DOKUMEN —
####

Sejalan dengan upaya pemerintah dalam meningkatkan fasilitas sekolah yang memprioritaskan akses air, sanitasi, dan kebersihan (WASH) yang aman dan berkelanjutan sesuai Peta Jalan Sanitasi Sekolah 2024 - 2030, WINGS Group Indonesia bekerja sama dengan UNICEF, mendukung layanan air, sanitasi, dan kebersihan yang inklusif di sekolah untuk mewujudkan generasi yang bersih dan sehat menuju Indonesia Emas 2045.

Melalui kampanye Generasi Bersih Sehat, WINGS for UNICEF Bersama NUVO Family telah menyentuh ribuan murid di Indonesia yang merasakan langsung manfaat dari program ini.

Mulai dari edukasi soal perilaku hidup bersih dan sehat (PHBS), pembangunan sarana WASH yang inklusif dan berketahanan iklim, sampai peningkatan kapasitas teknis WASH untuk pemerintah daerah dan manajemen sekolah, serta menyuarakan pentingnya menerapkan PHBS di lingkungan sekolah dan rumah.

Dalam program Generasi Bersih Sehat, kolaborasi ini menyasar sejumlah sekolah di wilayah yang membutuhkan dukungan sanitasi, edukasi, dan perubahan perilaku.

Adapun, salah satu fokus utamanya adalah edukasi cuci tangan pakai sabun, kebiasaan sederhana dengan dampak kesehatan yang besar.

Muhammad Zainal, selaku WASH Specialist UNICEF Indonesia, menuturkan bahwa pemilihan sekolah sasaran program ini dilakukan secara terukur dan berkolaborasi dengan pemerintah daerah.

####

Catatan tentang penentuan letak elemen di layar —
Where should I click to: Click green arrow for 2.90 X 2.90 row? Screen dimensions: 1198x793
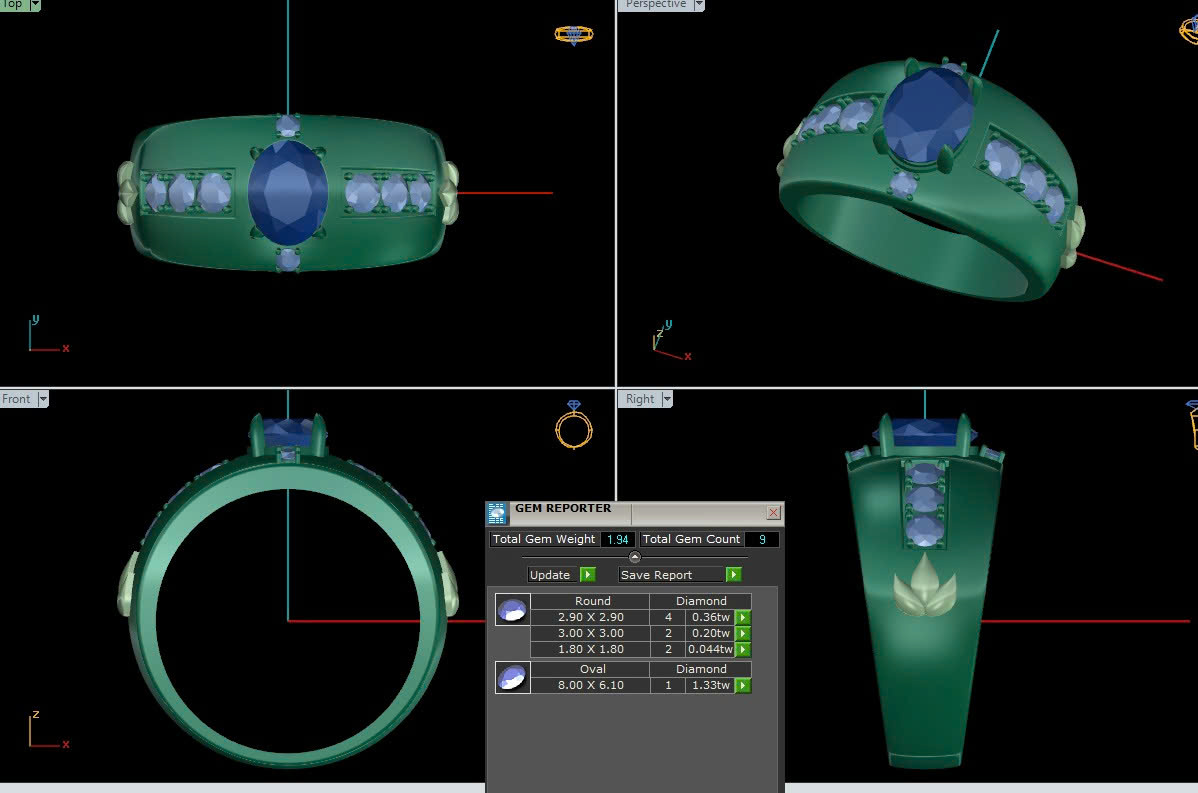click(x=743, y=618)
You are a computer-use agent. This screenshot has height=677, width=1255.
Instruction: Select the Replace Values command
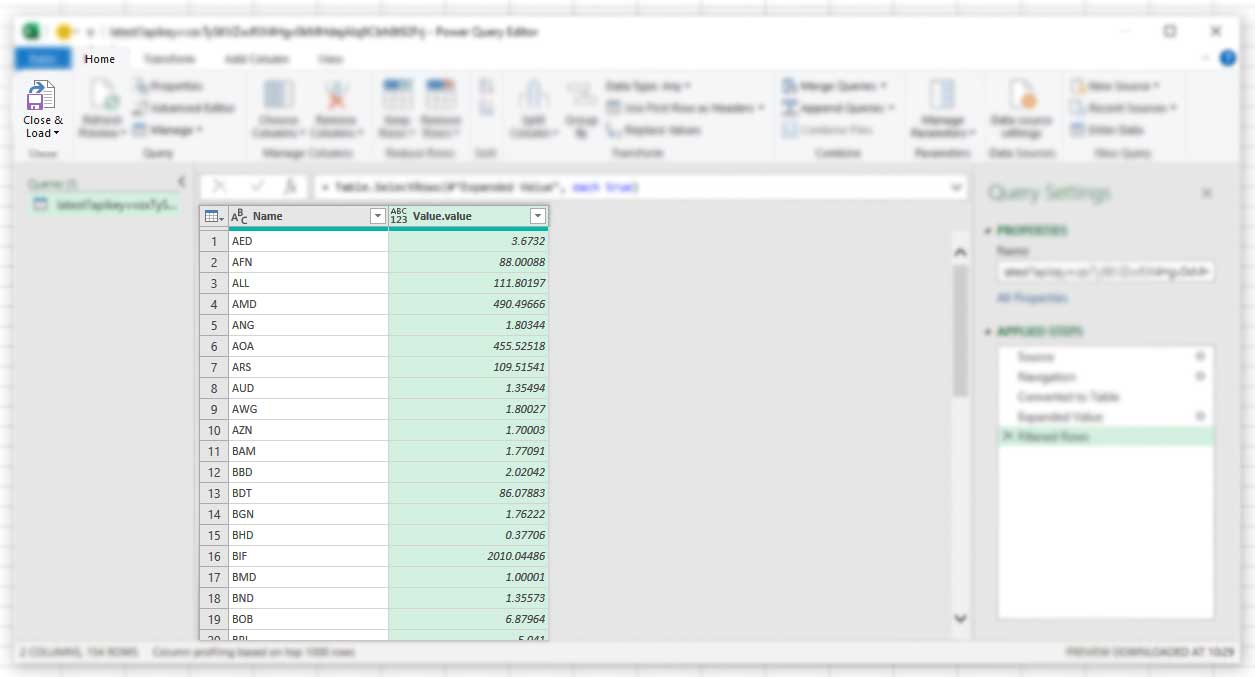pos(664,128)
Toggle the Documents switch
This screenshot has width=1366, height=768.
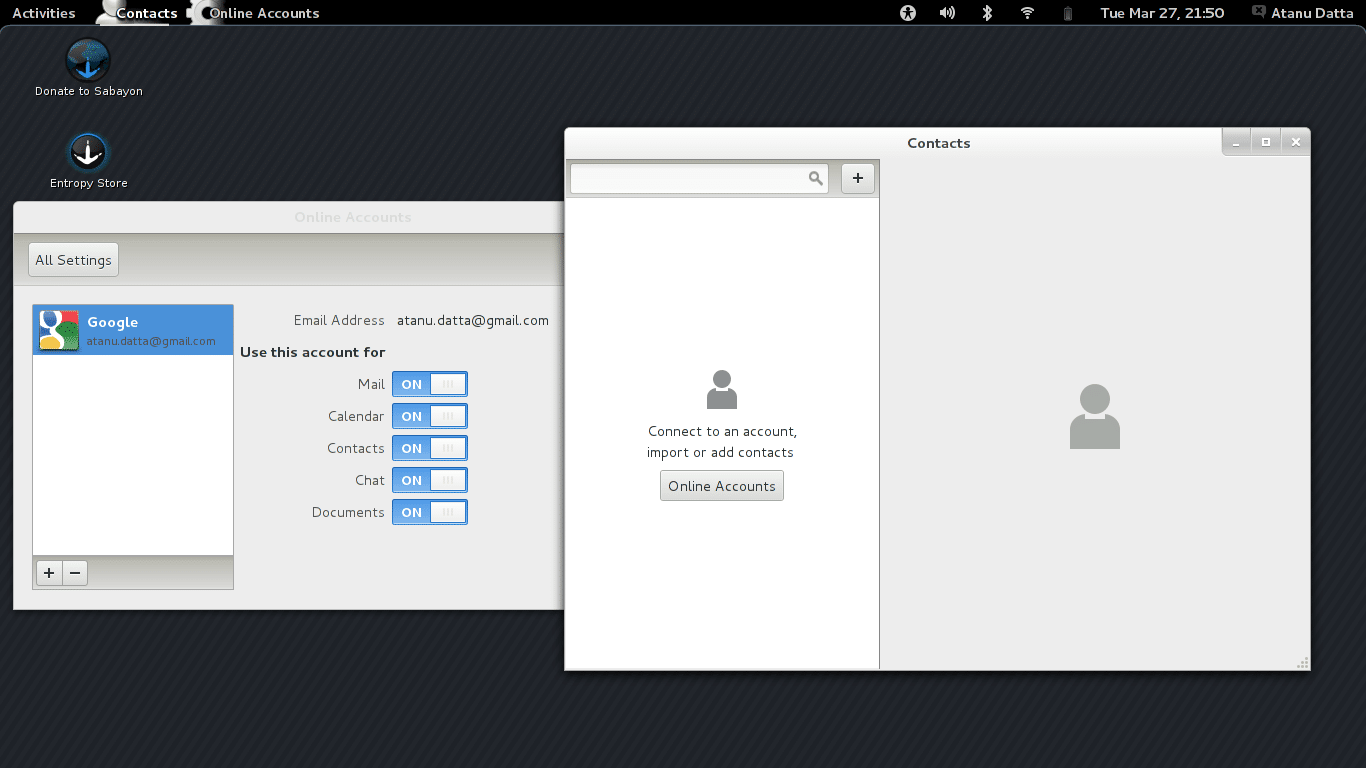pyautogui.click(x=429, y=512)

####

YANG PERLU DIKERJAKAN —
1. Dalam teks tentang program Generasi Bersih Sehat, apa salah satu fokus utama program tersebut?
2. Tuliskan bagian teks tentang program Generasi Bersih Sehat yang dimulai dari "Sejalan dengan upaya" dan berakhir pada "dari program ini.", sama persis seperti aslinya.
3. Teruskan teks tentang program Generasi Bersih Sehat, dimulai tepat setelah kalimat terakhirnya.

JAWABAN TIAP TUGAS —
1. Salah satu fokus utamanya adalah edukasi cuci tangan pakai sabun.

2.
Sejalan dengan upaya pemerintah dalam meningkatkan fasilitas sekolah yang memprioritaskan akses air, sanitasi, dan kebersihan (WASH) yang aman dan berkelanjutan sesuai Peta Jalan Sanitasi Sekolah 2024 - 2030, WINGS Group Indonesia bekerja sama dengan UNICEF, mendukung layanan air, sanitasi, dan kebersihan yang inklusif di sekolah untuk mewujudkan generasi yang bersih dan sehat menuju Indonesia Emas 2045.

Melalui kampanye Generasi Bersih Sehat, WINGS for UNICEF Bersama NUVO Family telah menyentuh ribuan murid di Indonesia yang merasakan langsung manfaat dari program ini.

3.
“Untuk percontohan ini kami melakukan di tiga kabupaten. Di Aceh ada Kabupaten Pidie, di Sulawesi Selatan ada Kabupaten Maros dan Kabupaten Gowa. Kami bekerja dengan pemerintah daerah, khususnya Dinas Pendidikan, Bappeda, dan Dinas Kesehatan untuk menyeleksi sekolah. Sekolah-sekolah yang diusulkan kemudian kami assessment untuk melihat mana yang paling potensial mendapatkan dukungan,” jelas Zainal, saat acara Konferensi Pers WINGS for UNICEF Bersama NUVO Family Menyambut Hari Cuci Tangan Pakai Sabun Sedunia, yang digelar di The Club - Djakarta Theater, Jakarta, Rabu (8/10/2025).

Jika sekolah tersebut sudah dipastikan akan mendapatkan bantuan pemerintah, kata Zainal, UNICEF tidak melakukan intervensi. Sebaliknya, jika belum ada kepastian bantuan, barulah program ini masuk untuk memberikan dukungan.

UNICEF juga, kata dia, memilih wilayah intervensi berdasarkan sinergi dengan program lain.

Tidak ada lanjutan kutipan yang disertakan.